ESG litmus test intensifies as 2024 elections loom

Political uncertainty is one of the biggest themes in the ESG world this year, with sustainable and responsible investing being attacked on several fronts.

A campaign against the use of environment, social and governance factors in managing assets for public workers has snowballed, with many conservative-leaning states considering or passing legislation. The issue has also been a focus in Congress, with the Republican-majority House holding hearings on it. In March, President Joe Biden also issued his first veto, shooting down legislation that would have nullified a new rule from the Department of Labor that allows retirement plan fiduciaries to consider ESG criteria.

And earlier last month, the first 401(k) lawsuit centering on the use of ESG factors was filed.

Those developments are all part of the relatively recent politicization of ESG, which has become a rallying cry for conservatives and a pillar in the campaigns of at least two Republicans vying for the 2024 presidential election nomination.

Meanwhile, the Securities and Exchange Commission has held off on publishing the final versions of several rules that address ESG — one for the climate-related disclosures public companies will have to make and others covering marketing, advertising and fund-naming.

Whether the SEC will require big companies to publish their Scope 3 greenhouse gas emissions is a big question. Those emissions represent the biggest proportion of emissions, as they cover the supply chain and end users that manufacturers and distributors serve.

Those rules — especially the one covering public companies’ disclosures — will all but certainly face a legal challenge, once finalized.

But that might be of little consequence, as the state of California is poised to move forward with legislation that would effectively stand in for, and surpass, the SEC’s proposed rule for emissions disclosures.
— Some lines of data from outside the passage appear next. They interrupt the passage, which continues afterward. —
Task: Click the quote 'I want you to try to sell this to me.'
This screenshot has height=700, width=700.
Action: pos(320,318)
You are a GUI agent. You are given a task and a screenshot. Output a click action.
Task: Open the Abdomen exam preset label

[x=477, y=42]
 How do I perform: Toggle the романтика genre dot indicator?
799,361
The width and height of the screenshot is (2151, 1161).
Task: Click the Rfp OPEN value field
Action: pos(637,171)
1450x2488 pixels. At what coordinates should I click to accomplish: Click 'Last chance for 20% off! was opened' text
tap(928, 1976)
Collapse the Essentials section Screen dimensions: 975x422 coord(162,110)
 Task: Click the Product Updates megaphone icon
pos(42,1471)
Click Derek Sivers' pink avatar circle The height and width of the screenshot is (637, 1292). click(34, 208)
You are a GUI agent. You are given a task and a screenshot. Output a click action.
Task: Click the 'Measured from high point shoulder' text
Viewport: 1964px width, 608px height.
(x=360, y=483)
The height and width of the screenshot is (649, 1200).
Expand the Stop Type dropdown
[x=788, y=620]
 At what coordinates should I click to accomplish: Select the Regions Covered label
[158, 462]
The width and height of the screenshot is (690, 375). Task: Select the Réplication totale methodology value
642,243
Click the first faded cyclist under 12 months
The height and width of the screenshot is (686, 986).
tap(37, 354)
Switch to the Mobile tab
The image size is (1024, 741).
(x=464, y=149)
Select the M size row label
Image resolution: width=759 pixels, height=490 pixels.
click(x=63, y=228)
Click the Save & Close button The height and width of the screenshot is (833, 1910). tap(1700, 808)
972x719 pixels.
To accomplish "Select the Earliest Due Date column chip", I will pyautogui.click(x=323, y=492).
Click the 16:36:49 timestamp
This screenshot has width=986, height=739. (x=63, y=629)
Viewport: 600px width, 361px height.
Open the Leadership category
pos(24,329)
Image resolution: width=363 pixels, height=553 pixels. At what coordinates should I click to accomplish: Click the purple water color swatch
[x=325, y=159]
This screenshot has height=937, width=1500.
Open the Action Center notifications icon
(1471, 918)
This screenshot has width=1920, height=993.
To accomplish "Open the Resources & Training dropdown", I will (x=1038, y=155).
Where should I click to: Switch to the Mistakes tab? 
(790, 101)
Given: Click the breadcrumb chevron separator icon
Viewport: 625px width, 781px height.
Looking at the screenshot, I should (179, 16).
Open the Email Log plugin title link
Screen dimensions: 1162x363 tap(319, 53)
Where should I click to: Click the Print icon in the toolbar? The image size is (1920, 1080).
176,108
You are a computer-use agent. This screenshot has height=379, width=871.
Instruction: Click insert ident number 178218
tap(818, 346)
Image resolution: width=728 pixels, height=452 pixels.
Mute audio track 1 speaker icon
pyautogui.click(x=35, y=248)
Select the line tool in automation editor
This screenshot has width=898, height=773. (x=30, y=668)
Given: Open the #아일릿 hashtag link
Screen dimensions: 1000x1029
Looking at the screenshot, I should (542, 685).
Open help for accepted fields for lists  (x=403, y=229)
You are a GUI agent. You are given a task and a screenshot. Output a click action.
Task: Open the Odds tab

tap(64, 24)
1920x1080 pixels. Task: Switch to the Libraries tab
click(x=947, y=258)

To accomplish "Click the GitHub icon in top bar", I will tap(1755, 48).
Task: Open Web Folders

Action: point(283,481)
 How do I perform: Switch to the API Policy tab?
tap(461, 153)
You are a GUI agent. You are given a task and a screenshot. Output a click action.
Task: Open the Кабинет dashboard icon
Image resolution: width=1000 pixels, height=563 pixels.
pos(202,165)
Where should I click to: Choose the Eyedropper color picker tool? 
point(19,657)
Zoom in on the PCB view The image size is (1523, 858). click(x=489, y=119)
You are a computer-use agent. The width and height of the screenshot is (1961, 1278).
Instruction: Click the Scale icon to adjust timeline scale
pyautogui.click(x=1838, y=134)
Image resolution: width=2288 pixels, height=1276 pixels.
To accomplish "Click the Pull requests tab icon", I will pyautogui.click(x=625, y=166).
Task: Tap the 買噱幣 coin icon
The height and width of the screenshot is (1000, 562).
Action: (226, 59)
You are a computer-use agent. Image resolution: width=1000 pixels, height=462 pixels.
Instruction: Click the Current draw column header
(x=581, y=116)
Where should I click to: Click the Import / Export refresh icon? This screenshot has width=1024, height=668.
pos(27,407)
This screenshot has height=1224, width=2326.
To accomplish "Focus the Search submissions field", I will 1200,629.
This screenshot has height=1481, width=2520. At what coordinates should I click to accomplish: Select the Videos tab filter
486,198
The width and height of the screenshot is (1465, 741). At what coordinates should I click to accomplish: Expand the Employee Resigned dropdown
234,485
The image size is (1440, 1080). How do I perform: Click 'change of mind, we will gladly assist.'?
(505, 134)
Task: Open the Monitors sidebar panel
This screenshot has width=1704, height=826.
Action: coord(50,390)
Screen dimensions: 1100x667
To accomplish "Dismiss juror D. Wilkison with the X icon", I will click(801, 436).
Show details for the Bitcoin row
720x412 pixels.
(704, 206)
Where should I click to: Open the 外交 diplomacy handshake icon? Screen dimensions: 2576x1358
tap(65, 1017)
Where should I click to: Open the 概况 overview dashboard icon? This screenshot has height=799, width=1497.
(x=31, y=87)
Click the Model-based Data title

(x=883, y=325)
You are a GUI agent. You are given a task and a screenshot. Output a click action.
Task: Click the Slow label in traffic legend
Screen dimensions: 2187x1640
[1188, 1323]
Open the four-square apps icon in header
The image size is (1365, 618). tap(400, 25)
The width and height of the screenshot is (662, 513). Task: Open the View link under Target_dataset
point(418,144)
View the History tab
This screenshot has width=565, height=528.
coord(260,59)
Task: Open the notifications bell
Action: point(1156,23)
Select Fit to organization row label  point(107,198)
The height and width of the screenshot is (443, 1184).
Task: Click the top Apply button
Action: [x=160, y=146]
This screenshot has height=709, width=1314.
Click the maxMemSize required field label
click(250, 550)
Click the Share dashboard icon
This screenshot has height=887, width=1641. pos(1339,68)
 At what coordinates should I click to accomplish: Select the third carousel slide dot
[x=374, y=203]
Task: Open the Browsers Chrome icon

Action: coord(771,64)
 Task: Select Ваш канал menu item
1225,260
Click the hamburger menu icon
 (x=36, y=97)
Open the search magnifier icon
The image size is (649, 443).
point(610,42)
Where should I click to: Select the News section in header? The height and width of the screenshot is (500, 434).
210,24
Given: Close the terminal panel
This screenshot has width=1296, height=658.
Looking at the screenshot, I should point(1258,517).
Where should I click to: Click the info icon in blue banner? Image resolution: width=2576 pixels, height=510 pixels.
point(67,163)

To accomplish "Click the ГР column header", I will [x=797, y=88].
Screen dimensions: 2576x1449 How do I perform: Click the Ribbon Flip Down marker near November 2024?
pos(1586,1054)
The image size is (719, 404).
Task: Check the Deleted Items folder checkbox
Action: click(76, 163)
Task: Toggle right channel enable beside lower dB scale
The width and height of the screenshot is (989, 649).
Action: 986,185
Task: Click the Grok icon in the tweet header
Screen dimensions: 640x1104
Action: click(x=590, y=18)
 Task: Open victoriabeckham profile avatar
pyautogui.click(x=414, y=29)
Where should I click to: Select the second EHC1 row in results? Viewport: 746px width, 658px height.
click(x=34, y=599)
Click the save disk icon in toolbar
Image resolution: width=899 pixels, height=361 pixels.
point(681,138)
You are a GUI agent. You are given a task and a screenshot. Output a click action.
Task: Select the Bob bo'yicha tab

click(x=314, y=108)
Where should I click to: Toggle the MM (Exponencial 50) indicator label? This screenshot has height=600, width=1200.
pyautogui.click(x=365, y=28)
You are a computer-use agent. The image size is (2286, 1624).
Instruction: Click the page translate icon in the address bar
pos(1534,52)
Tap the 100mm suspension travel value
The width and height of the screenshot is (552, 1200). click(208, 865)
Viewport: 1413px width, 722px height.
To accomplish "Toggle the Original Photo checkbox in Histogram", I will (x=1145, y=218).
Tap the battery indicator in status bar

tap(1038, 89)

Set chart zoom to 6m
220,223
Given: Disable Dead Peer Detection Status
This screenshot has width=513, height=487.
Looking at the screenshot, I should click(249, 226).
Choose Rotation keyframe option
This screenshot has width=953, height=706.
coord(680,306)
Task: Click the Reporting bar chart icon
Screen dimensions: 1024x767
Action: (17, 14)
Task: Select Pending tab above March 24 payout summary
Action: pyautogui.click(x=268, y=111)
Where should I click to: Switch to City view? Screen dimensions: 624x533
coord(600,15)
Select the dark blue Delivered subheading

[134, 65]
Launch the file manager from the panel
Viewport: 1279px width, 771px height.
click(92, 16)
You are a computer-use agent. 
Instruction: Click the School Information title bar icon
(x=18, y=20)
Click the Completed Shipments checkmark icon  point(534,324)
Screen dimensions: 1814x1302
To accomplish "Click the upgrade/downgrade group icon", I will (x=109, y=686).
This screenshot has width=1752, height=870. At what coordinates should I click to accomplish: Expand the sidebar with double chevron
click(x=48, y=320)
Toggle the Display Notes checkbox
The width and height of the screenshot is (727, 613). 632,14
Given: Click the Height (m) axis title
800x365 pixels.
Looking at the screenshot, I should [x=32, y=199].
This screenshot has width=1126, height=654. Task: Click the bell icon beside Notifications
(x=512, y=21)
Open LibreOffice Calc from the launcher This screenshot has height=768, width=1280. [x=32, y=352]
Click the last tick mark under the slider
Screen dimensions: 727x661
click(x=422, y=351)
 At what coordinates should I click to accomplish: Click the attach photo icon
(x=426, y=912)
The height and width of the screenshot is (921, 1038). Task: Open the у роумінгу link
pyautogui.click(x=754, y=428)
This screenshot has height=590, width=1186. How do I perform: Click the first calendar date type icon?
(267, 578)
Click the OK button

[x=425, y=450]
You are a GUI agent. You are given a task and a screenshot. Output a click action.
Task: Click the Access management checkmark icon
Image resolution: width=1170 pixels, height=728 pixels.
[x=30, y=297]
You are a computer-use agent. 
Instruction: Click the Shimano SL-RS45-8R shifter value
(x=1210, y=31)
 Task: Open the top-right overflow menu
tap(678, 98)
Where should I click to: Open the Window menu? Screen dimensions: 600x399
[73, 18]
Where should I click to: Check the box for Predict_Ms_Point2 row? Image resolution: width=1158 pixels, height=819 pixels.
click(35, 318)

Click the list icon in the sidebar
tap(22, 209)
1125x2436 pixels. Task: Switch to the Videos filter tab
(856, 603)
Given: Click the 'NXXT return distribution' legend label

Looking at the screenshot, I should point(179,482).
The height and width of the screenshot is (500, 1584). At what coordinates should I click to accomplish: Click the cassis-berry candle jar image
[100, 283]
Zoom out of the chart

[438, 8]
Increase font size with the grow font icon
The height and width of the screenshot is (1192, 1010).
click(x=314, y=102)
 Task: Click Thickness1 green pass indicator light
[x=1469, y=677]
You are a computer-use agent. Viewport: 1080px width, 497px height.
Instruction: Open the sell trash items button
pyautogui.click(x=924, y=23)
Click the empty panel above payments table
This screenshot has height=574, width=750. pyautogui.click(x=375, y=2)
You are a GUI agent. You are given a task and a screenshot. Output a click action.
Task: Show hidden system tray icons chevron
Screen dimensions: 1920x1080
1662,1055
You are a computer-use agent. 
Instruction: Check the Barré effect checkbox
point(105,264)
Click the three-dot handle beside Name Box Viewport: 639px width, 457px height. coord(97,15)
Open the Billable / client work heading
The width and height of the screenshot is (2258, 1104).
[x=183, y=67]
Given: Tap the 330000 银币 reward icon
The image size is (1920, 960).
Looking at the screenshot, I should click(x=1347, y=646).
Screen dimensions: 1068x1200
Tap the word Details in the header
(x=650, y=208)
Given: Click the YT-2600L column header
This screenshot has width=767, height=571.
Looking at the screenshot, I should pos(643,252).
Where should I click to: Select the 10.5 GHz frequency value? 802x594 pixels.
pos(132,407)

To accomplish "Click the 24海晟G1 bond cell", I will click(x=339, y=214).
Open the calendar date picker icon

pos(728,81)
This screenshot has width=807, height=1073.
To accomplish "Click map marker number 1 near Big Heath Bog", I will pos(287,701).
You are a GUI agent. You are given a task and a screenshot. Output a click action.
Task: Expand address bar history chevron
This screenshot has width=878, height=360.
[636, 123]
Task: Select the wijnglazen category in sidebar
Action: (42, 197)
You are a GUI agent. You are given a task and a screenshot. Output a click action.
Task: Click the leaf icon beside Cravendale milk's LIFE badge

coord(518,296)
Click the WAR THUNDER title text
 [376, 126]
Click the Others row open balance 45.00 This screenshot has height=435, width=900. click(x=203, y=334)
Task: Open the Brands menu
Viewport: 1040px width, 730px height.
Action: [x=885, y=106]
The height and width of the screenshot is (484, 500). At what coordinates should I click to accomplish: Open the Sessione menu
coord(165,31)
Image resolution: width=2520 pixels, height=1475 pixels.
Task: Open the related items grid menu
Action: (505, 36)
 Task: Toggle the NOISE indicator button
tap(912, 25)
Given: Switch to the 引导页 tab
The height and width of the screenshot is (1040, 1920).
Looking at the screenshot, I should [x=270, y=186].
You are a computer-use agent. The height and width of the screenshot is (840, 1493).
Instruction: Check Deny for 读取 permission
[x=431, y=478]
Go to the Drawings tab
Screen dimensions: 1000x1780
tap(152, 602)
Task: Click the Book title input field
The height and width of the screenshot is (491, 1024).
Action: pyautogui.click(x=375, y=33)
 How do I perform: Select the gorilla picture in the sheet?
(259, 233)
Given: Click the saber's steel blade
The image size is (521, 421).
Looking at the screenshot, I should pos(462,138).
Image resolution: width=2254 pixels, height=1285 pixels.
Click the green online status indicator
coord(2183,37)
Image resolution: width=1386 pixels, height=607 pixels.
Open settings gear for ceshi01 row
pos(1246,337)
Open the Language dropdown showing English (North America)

Regardless, the war on ESG might be toned down after next year’s election, but it doesn’t show any signs of abating sooner. Public companies — most notably Anheuser-Busch — have faced increasing scrutiny over their marketing strategies that have sought to make them appeal to broader audiences.

That has also led to more attention on how asset managers vote proxies in shareholder resolutions. In response, fund companies like BlackRock, Vanguard and State Street have been piloting or rolling out new programs to give customers some say in how their shares are voted on ESG issues.